Travamento de computadores é muito frequente nestes casos porque os sinais que entram e saem deles, como portas USB, sinais de áudio e vídeo etc são sensíveis e podem ser interferidos pelas correntes de modo comum geradas pelos campos e retornos de RF.

A primeira coisa que se pensa é em "aterramento de RF", mas conforme explicado em Perguntas Frequentes sobre ATERRAMENTO, o aterramento para RF baseado em cabo e haste é problemático em HF devido à impedância alta que um cabo de aterramento pode apresentar, dependendo do seu comprimento elétrico em relação ao comprimento de onda da frequência de transmissão. Ou seja, não dá pra confiar neste tipo de aterramento usado para outras finalidades como a proteção contra descargas atmosféricas e choque elétrico. 

Para o tipo de problema relado acima, a saída é fazer com que a estação esteja insensível a estas correntes de modo comum de RF. A função básica do Plano de Referência de Terra de RF é ajudar a dessensibilizar a estação para, no caso de haver  retorno de RF ou indução direta da antena quando muito próxima da estação, reduzir a possibilidade de problemas durante a transmissão.

Apesar da minha estação usar um Painel de Aterramento Centralizado (vide a mesma referência acima para a descrição desta filosofia de aterramento) eu ainda não havia implementado um Plano de Referência de Terra de RF. Como uma das minhas antenas (uma G5RV) estava muito assimétrica, certamente eu deveria ter um razoável retorno de RF, mesmo usando um balun de corrente, conforme verifiquei com a experiência relatada a seguir. Se a antena está capenga demais, o balun de corrente pode ajudar mas não ser suficiente, como não deve ter sido no meu caso.

Além deste problema, um dos braços da minha G5RV encontrava-se a apenas 11 metros da estação, um pouco mais do que um oitavo do comprimento de onda em 80m, o que significava que a estação estava mergulhada nos campos reativos da antena, principalmente nesta banda, o que certamente é um bom motivo para a indução de correntes nos inúmeros cabos dentro da minha estação. São muitos cabos devido à grande quantidade de módulos para dar flexibilidade para as operações e experimentações.  É uma verdadeira parafernália de rádios e acessórios, todos alimentados (DC ou AC) e interligados, muitas vezes com longos cabos que se espalhavam abaixo da mesa.
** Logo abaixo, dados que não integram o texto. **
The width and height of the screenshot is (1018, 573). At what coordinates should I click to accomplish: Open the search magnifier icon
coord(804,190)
Apesar de eu saber da importância da posição e comprimento dos cabos, e até ter procurado reduzir os seus comprimentos, não tinha feito conforme "o figurino" que descreverei aqui. Resultado: o PC, um velho laptop rodando o software (SDRUno) do SDR RSP2, travava ao se transmitir até com cerca de 50 W em qualquer modalidade.
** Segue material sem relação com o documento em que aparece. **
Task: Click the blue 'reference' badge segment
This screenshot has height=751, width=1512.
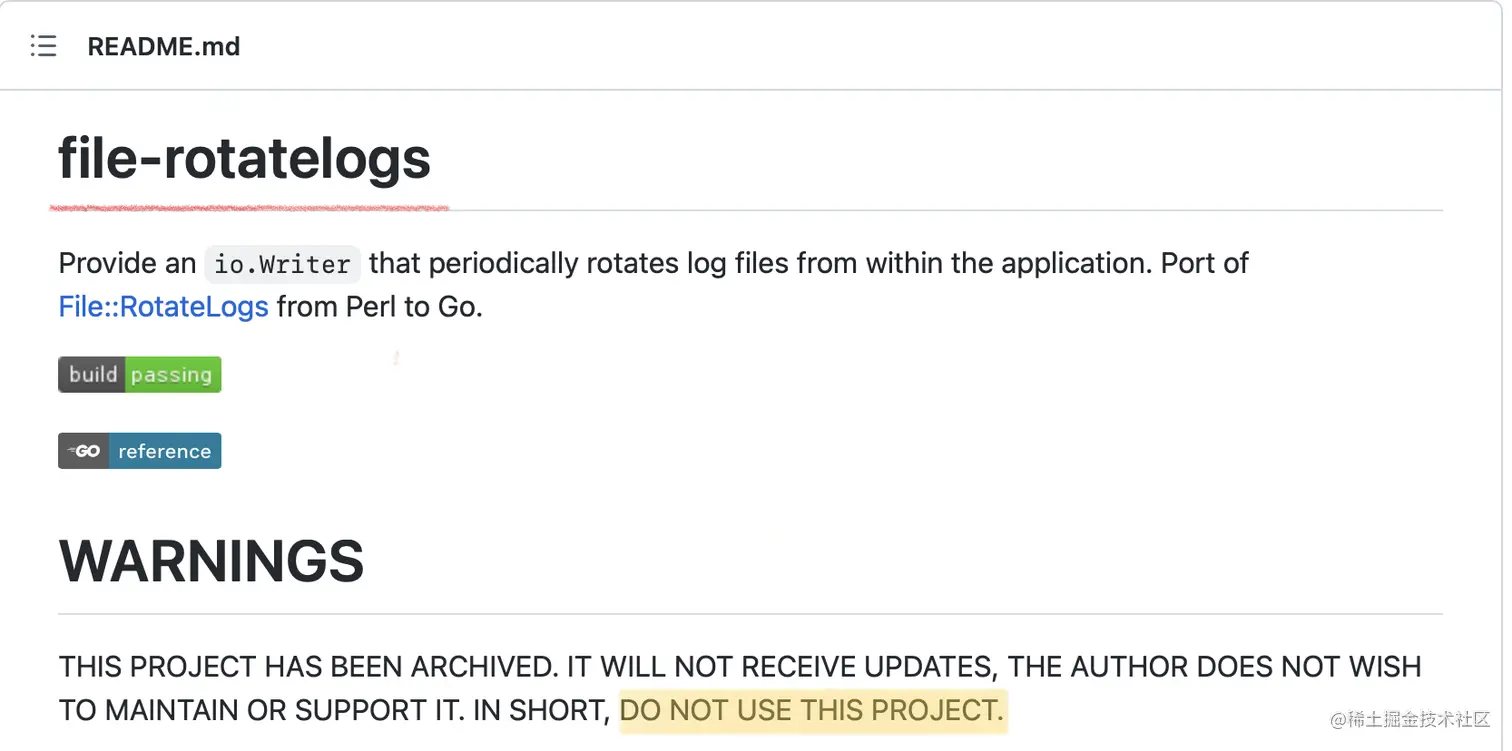Action: 164,451
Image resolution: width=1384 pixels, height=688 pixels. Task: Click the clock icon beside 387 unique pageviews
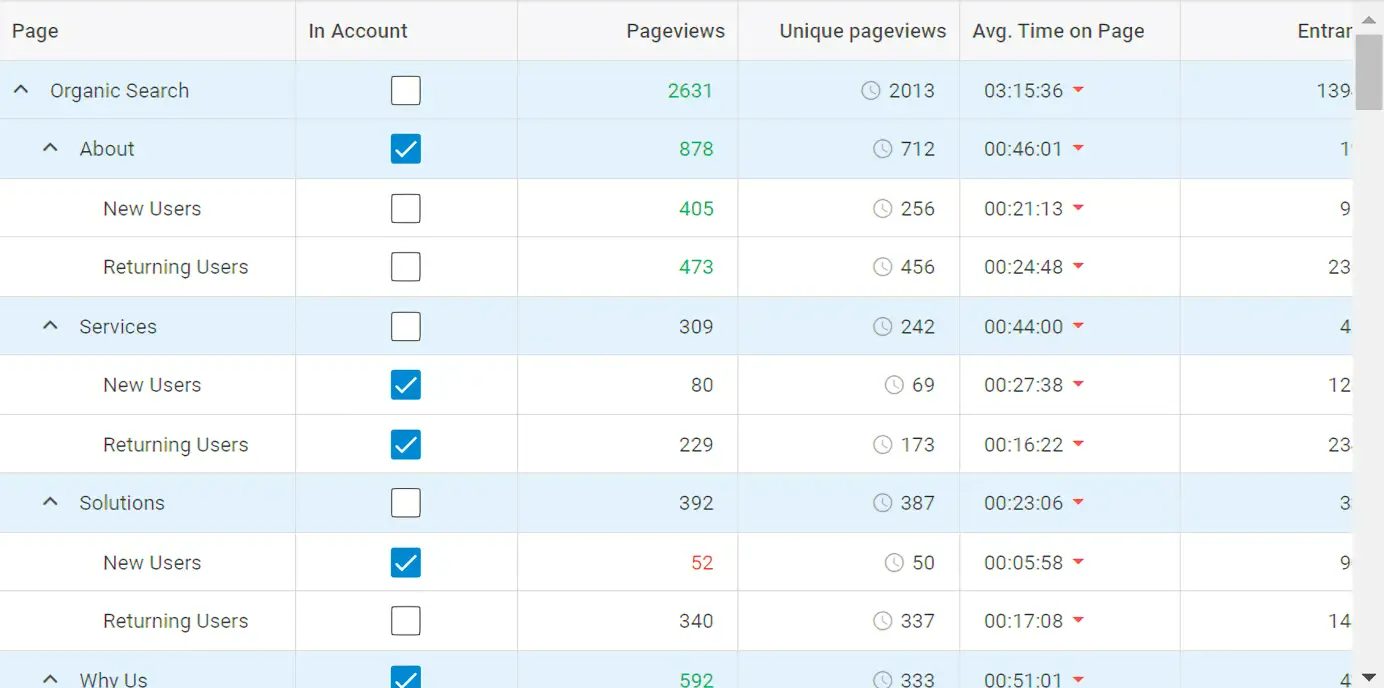click(882, 503)
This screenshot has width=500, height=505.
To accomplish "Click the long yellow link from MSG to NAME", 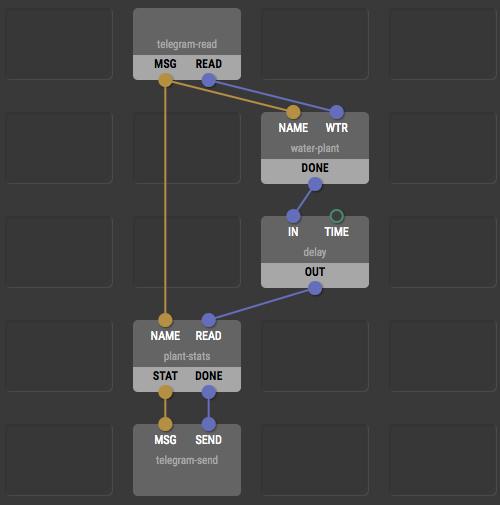I will point(165,200).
Conhecendo as deficiências da minha estação, parti para melhorar o que parecia mais gritante e prático, que era a condição precária da minha G5RV, em função dela estar esticada entre árvores do terreno bem acidentado que é o do meu QTH. 

Vocês podem estar pensando: "em casa de ferreiro, o espeto é de pau!". Sim, eu também sofro das limitações de muitos radioamadores quando querem esticar antenas de HF para as bandas baixas. Mas não deixou de ser uma ótima oportunidade para verificar, na prática, o que diz a radiotécnica correta, os possíveis problemas e as alternativas de solução.

O desenho abaixo mostra uma visão lateral e superior de como a G5RV estava capenga. Observa-se que a antena não estava reta em toda a sua extensão, fazendo um ângulo de cerca de 35º abaixo da posição onde deveria estar. Além disso a linha de alimentação (linha aberta) também descia torta, assimétrica, visto que se aproximava de um dos braços da dipolo (justamente o braço "caído"). Eu não tenho como esticar a dipolo deixando-a reta, mas consegui reduzir a assimetria da linha de transmissão, deslocando-a para ficar menos enviesada. Vide figuras abaixo onde a linha de transmissão em marrom representa aproximadamente a posição original mais enviesada, e em preto a posição melhorada, menos enviesada. 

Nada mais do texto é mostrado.